Woods was out in 41 and dropped two more shots before his only birdie of the day same with a 20 footer at the 15th. He would, though, drop another shot at the last and at 7 over he, too, needs a round in the 60’s tomorrow to be around for Saturday.

Scott double-bogeyed the second hole but bounced back immediately with a birdie at the third but that was the only real highlight of an otherwise disappointing effort from a golfer whose record at the Open Championship in recent years has been one of the more consistent in the game and who had been playing well for much of the year to date.

The fact that he had not play a tournament round in over a month might well have counted against him as might the decision to return to the short putter after success with the longer one in recent starts.

34 putts again told the story of struggles on the green but it was a disappointing day all round for the Australian although it might be that the longer putter returns tomorrow.

Of the other Australians and New Zealanders in the field, Ryan Fox did best with a stunning reversal from his outward nine of 39, birdies at six of his last seven holes for a homeward nine of 29, an Open Championship record, completing a round of 68 and a share of 3rd place.

Jason Day and Cameron Smith are doing best of the Australians thus far at 1 under par and in a share of 20th place.
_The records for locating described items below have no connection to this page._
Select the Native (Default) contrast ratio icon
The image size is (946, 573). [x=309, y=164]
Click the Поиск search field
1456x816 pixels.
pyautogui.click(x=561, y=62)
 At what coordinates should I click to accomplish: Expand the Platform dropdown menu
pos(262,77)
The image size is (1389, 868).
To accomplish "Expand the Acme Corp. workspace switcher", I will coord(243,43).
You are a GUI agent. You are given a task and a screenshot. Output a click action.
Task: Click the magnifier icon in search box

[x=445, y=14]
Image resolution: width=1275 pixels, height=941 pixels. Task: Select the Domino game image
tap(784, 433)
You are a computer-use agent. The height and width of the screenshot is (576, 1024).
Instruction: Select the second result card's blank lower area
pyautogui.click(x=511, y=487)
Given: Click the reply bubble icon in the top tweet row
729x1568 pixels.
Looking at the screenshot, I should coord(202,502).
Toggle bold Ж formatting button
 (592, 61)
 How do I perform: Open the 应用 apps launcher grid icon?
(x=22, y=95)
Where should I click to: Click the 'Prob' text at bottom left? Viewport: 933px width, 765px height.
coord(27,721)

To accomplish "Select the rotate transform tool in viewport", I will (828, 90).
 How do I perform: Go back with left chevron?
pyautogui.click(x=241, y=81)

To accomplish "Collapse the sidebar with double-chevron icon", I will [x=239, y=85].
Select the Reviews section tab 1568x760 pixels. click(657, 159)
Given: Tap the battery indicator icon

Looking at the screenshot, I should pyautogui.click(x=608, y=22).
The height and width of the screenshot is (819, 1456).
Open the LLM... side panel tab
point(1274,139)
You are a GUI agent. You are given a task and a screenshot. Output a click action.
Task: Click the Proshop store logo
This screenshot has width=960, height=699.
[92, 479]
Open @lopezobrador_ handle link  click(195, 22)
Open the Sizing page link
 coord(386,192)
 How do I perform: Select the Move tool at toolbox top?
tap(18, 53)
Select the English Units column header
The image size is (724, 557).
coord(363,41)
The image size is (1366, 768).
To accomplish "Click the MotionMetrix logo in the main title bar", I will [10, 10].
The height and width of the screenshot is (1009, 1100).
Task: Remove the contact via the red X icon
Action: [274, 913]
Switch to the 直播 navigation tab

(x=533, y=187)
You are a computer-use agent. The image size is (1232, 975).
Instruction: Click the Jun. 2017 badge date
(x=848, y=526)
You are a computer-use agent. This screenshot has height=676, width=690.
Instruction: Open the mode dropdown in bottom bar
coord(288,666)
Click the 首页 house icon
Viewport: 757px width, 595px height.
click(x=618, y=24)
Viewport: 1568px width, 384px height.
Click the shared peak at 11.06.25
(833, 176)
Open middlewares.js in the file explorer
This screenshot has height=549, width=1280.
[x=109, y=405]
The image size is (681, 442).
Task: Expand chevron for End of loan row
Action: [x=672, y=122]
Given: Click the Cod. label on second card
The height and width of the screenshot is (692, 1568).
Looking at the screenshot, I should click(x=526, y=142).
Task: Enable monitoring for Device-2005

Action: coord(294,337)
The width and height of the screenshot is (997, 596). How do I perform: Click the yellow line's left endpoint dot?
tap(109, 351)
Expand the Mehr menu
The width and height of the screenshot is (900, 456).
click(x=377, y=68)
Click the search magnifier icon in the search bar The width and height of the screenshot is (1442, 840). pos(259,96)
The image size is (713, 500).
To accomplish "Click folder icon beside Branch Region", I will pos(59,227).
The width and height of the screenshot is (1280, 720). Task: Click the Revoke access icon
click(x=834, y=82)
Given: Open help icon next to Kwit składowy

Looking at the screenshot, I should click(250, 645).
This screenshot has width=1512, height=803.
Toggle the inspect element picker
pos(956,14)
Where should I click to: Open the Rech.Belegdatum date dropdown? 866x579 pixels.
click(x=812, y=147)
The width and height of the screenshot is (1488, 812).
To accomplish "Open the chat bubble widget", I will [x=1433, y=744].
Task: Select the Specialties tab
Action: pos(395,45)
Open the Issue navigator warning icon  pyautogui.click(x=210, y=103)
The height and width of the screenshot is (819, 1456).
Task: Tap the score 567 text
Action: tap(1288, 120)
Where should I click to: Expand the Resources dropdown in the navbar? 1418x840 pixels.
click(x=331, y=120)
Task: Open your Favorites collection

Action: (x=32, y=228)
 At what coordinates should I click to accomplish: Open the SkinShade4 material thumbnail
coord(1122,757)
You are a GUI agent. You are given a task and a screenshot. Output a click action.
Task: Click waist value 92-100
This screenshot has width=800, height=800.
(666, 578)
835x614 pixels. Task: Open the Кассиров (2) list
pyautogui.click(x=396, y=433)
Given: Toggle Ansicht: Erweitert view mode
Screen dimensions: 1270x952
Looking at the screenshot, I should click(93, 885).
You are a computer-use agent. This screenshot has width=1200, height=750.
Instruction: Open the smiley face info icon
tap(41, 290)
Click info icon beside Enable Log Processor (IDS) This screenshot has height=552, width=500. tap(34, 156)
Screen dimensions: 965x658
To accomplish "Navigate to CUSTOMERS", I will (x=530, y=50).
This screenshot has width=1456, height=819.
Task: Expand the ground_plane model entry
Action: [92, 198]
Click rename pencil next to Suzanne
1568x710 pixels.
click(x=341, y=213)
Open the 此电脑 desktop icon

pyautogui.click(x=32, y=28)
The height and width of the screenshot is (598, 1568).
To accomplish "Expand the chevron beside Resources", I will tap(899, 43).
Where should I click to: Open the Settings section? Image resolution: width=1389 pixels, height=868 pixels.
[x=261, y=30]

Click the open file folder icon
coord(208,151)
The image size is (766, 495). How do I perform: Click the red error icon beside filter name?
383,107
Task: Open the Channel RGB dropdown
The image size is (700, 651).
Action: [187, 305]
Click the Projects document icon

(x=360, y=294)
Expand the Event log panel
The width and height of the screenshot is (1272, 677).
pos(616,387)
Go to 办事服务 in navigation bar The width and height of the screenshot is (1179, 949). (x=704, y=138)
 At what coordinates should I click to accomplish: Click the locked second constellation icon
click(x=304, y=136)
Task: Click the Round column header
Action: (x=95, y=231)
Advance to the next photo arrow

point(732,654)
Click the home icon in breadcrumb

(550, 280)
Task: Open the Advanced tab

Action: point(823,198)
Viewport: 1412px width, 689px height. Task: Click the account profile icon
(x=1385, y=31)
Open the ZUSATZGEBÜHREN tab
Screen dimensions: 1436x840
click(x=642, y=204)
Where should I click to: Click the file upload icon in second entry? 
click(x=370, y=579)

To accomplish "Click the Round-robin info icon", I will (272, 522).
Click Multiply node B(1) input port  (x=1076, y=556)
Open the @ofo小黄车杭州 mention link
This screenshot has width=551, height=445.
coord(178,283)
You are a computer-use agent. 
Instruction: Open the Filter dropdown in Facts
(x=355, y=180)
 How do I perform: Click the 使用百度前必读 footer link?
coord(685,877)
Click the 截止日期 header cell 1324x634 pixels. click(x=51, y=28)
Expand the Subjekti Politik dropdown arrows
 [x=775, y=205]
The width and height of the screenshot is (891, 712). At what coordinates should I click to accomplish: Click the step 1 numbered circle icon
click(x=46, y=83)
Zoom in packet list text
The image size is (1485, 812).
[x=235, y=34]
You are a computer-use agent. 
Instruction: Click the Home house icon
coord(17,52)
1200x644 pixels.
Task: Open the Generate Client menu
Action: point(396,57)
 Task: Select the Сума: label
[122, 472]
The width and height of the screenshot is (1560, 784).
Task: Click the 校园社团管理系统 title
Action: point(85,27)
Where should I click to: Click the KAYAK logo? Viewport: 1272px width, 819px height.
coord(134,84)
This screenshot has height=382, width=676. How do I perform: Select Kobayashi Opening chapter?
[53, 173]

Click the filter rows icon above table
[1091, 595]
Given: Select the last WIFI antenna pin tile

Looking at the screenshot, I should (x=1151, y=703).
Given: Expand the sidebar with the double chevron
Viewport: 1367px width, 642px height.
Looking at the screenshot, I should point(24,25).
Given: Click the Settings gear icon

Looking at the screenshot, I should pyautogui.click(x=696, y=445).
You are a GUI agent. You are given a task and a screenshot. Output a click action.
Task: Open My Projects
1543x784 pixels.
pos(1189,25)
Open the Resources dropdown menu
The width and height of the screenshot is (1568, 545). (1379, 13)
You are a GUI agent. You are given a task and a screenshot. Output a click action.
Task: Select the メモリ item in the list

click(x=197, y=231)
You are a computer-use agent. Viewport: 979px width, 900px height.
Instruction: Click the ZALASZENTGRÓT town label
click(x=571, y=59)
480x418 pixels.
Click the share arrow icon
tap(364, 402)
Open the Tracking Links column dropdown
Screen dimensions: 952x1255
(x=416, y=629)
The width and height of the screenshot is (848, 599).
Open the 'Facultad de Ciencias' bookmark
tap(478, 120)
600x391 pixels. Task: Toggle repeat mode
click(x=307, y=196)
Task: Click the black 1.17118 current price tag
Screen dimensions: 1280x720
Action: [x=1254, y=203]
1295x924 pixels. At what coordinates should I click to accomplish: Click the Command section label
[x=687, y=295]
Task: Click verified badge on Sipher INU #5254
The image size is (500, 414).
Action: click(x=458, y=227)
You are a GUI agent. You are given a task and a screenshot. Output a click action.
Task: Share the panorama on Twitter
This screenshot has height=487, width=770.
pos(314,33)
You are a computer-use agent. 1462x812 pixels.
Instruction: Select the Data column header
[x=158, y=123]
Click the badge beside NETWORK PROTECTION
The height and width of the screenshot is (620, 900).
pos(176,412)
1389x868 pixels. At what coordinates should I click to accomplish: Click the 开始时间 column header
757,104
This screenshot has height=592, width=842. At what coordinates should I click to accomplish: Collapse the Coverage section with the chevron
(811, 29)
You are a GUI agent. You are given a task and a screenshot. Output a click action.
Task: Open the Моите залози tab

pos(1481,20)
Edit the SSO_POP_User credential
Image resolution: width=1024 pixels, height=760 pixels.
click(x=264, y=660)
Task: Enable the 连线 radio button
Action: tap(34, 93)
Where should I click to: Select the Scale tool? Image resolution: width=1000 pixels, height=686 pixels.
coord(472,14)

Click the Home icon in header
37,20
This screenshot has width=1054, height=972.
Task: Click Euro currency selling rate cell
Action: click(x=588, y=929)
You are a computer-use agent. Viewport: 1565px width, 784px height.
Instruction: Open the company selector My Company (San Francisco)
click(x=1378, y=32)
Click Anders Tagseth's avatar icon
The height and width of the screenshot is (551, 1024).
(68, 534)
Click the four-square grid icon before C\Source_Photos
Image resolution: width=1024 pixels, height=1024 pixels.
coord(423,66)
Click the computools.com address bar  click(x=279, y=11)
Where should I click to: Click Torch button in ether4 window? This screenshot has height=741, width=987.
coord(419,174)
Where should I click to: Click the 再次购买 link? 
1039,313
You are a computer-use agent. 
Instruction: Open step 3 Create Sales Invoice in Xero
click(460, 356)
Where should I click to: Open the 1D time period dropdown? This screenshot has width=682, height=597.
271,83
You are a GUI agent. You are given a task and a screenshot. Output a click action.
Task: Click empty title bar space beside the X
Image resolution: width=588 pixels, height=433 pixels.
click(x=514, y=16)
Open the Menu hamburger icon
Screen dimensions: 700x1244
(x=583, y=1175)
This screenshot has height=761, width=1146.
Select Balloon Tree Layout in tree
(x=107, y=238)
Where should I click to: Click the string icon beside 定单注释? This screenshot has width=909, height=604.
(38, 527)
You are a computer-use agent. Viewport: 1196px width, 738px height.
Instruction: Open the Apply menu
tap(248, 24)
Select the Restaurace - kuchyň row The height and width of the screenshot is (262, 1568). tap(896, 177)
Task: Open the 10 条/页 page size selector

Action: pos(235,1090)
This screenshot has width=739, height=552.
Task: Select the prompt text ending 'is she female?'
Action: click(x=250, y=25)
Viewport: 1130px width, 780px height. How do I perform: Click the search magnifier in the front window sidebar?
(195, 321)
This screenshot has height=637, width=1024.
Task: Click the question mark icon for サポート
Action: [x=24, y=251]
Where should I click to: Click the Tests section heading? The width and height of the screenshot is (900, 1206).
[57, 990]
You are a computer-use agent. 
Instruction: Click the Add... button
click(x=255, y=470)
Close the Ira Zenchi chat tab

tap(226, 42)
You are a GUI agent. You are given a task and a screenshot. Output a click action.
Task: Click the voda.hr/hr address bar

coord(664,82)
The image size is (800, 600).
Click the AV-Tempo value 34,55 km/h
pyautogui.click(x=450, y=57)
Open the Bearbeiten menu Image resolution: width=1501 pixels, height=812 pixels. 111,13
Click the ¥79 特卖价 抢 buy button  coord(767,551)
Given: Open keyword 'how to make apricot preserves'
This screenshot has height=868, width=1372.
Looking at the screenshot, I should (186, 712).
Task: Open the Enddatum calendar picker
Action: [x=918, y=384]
Day missed half the fairways and a similar number of greens but he putted well today with just 25 putts and dropped only one shot during his round, that coming at the last.

Like Day, Smith would record only one bogey, that coming at his very first hole, but he would birdie the second and 10th holes and has made a solid start to his just his third Open Championship in which he has a previous best of 78th.

Open Championship debutante Jake McLeod had 76, Marc Leishman 78 and Dimi Papadatos 83.

Amongst those who fared considerably better, however, the leader is the powerful J.B. Holmes who, although missing the cut in five of his previous nine appearances at the Open Championship did display a capacity to handle British golf well when 3rd at the 2016 Open Championship.

He would bogey the first today but that was his only blemish in a round of 66 and he leads by one over Shane Lowry with another shot back to a group of 12 players at 3 under 68 including one of the pre-tournament favourites, world number one and winner of four major championships in the last two years, Brooks Koepka.

Having not made the weekend in six of his last seven starts this represents a significant turnaround for Holmes. He did win earlier in the year at the Genesis Open however and as a five-time winner on the PGA Tour he is a well credentialed player.

Despite his lack of recent form his impressive start is not quite the surprise to him that it might be to others.

“I was very confident going in,” said the leader. “I felt like I was hitting it really well and we had a good plan, a good line on the golf course.

“You don't expect to shoot that, but I'm not surprised.”